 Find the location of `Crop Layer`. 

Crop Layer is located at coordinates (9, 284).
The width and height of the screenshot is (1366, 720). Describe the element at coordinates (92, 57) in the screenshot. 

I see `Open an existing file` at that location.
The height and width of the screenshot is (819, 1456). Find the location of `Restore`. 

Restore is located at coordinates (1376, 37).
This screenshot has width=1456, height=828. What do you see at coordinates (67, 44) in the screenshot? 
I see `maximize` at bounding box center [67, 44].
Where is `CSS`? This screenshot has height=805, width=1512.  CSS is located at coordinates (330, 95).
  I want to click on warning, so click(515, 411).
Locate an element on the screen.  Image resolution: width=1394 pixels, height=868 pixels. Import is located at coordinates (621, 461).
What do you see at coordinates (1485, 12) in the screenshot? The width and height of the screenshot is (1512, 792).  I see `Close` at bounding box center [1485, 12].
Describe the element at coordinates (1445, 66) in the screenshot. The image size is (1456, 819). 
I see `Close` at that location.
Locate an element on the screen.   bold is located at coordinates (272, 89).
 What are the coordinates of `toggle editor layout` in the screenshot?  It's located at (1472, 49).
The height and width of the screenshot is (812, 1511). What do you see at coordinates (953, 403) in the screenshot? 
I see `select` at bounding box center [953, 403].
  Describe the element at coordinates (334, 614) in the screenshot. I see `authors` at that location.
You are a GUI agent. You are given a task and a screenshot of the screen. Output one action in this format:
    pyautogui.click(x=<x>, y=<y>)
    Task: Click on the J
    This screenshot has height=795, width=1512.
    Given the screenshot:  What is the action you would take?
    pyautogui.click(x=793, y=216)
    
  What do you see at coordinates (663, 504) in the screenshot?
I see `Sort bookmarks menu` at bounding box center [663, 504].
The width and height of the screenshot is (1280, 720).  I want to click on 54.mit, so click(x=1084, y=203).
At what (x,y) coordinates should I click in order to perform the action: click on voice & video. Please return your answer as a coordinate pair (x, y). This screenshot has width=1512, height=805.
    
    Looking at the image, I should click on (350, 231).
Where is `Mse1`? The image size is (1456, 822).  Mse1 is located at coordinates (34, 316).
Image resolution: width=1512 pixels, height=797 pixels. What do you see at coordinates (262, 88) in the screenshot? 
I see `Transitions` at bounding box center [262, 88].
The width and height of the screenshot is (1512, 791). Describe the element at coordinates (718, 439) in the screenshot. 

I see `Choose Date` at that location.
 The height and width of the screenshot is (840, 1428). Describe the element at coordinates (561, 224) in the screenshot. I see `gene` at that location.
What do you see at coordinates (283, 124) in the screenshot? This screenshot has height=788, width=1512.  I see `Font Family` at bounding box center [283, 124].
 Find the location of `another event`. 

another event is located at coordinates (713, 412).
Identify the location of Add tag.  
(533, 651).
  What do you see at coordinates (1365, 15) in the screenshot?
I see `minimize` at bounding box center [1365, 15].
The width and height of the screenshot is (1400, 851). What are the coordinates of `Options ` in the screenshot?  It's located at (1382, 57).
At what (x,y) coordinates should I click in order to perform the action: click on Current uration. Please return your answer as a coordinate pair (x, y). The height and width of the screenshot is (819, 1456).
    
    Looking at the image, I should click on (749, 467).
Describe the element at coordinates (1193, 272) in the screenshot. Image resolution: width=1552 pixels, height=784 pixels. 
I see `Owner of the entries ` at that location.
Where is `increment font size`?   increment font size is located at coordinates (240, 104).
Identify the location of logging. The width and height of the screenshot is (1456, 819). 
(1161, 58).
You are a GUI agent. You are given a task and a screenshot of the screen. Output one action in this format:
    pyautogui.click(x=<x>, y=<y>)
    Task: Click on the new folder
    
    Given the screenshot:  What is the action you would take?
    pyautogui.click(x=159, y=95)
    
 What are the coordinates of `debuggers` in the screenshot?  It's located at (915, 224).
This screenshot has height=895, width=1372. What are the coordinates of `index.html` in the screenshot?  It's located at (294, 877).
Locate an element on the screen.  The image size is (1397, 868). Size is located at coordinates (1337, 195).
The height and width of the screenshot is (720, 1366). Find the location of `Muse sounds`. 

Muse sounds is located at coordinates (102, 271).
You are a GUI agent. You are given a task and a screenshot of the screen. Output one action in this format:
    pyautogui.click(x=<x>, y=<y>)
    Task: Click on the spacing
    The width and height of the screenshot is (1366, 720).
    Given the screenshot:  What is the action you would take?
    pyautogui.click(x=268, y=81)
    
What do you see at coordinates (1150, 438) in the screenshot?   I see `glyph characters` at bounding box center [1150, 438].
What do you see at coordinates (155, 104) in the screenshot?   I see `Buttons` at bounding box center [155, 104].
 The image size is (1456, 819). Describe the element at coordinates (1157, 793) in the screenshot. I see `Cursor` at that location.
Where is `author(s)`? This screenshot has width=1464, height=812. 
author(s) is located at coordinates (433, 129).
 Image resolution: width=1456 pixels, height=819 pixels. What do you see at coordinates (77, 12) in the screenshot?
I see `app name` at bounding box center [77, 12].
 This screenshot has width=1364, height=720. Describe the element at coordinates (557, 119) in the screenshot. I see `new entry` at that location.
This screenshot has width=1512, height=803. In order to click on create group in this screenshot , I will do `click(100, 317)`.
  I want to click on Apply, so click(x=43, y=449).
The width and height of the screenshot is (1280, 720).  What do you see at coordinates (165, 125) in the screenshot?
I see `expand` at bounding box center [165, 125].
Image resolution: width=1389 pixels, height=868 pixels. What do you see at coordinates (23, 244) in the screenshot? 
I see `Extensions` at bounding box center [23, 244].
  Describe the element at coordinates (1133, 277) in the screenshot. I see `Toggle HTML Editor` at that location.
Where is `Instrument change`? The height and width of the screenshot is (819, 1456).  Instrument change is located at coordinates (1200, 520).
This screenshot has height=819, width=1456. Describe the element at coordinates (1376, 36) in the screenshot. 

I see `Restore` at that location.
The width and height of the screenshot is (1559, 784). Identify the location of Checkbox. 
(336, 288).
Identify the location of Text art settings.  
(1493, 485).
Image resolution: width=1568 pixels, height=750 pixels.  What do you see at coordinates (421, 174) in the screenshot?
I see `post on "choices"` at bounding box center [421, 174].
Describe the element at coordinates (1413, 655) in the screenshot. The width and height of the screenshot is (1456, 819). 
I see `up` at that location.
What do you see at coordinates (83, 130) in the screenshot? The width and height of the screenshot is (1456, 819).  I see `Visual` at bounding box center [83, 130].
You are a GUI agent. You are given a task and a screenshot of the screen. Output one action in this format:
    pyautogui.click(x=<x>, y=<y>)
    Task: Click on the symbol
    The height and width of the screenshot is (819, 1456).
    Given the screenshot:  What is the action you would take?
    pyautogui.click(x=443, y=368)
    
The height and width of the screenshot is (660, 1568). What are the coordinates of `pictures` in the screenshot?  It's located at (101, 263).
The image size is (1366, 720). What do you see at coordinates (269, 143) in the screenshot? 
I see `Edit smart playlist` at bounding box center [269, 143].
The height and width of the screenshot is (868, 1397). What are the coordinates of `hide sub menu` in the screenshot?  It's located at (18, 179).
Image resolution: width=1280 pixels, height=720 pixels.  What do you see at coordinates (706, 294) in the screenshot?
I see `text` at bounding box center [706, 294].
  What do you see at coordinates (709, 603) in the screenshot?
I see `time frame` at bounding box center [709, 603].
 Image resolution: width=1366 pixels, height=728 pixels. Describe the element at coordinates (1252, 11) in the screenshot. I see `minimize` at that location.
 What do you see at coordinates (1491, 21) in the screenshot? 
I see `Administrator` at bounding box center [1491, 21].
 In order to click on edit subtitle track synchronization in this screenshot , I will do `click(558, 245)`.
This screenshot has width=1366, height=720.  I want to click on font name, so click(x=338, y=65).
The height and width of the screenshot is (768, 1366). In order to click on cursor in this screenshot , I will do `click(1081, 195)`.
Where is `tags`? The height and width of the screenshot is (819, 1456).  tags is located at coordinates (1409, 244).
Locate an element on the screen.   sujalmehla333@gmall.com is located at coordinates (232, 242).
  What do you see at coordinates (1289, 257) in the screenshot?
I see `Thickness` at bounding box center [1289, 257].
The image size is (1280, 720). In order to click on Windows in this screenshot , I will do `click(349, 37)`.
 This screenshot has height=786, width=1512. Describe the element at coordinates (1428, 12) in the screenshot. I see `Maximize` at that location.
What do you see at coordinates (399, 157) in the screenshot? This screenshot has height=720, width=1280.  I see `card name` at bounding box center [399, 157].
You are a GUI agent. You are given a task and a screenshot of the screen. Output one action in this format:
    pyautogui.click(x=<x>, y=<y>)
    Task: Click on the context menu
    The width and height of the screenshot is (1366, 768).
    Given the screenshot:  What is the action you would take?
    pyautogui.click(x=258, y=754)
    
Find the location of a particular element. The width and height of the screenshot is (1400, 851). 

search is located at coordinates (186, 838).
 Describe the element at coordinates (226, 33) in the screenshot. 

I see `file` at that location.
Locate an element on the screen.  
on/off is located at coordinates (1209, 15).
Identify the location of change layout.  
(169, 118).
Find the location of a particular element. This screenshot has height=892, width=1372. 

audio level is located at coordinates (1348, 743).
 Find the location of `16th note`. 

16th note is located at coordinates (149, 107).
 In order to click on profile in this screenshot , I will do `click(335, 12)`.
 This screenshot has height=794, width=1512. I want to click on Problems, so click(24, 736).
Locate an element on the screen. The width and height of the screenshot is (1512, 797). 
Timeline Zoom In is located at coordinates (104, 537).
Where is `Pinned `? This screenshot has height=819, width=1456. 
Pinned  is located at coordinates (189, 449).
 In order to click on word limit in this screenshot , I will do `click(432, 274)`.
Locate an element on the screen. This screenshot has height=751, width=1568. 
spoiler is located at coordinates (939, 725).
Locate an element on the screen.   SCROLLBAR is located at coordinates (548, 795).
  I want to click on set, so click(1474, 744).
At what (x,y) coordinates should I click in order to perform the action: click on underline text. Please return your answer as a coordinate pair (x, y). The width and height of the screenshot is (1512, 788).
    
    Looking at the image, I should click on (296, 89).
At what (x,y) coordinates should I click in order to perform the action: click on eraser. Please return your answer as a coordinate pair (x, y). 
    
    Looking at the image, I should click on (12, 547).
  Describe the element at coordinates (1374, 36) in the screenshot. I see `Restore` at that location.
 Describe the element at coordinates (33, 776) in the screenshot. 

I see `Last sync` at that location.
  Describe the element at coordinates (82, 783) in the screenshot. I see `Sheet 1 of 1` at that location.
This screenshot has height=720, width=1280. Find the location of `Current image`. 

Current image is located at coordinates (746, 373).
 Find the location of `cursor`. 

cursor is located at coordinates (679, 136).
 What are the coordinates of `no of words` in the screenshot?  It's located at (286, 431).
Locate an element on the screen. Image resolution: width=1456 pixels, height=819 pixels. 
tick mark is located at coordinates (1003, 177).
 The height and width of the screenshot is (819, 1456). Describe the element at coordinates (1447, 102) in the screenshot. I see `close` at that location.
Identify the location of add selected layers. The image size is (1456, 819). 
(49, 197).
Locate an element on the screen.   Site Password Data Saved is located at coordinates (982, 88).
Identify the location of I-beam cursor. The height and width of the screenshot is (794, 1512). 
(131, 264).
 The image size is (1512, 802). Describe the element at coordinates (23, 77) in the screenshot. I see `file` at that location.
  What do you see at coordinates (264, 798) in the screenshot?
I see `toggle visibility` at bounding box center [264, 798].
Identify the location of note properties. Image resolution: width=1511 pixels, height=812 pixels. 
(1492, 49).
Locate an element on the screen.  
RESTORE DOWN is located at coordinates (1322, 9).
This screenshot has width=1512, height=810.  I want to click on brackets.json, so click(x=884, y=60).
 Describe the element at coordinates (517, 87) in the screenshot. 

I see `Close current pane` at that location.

■ **What is expected**: Can you quote, word for word, the stretch of the records from the line containing "Identify the location of Text art settings." through the line containing "The height and width of the screenshot is (868, 1397)."?

■ **Output of the exercise**:
Identify the location of Text art settings.  
(1493, 485).
Image resolution: width=1568 pixels, height=750 pixels.  What do you see at coordinates (421, 174) in the screenshot?
I see `post on "choices"` at bounding box center [421, 174].
Describe the element at coordinates (1413, 655) in the screenshot. The width and height of the screenshot is (1456, 819). 
I see `up` at that location.
What do you see at coordinates (83, 130) in the screenshot? The width and height of the screenshot is (1456, 819).  I see `Visual` at bounding box center [83, 130].
You are a GUI agent. You are given a task and a screenshot of the screen. Output one action in this format:
    pyautogui.click(x=<x>, y=<y>)
    Task: Click on the symbol
    The height and width of the screenshot is (819, 1456).
    Given the screenshot:  What is the action you would take?
    pyautogui.click(x=443, y=368)
    
The height and width of the screenshot is (660, 1568). What are the coordinates of `pictures` in the screenshot?  It's located at (101, 263).
The image size is (1366, 720). What do you see at coordinates (269, 143) in the screenshot? 
I see `Edit smart playlist` at bounding box center [269, 143].
The height and width of the screenshot is (868, 1397). What are the coordinates of `hide sub menu` in the screenshot?  It's located at (18, 179).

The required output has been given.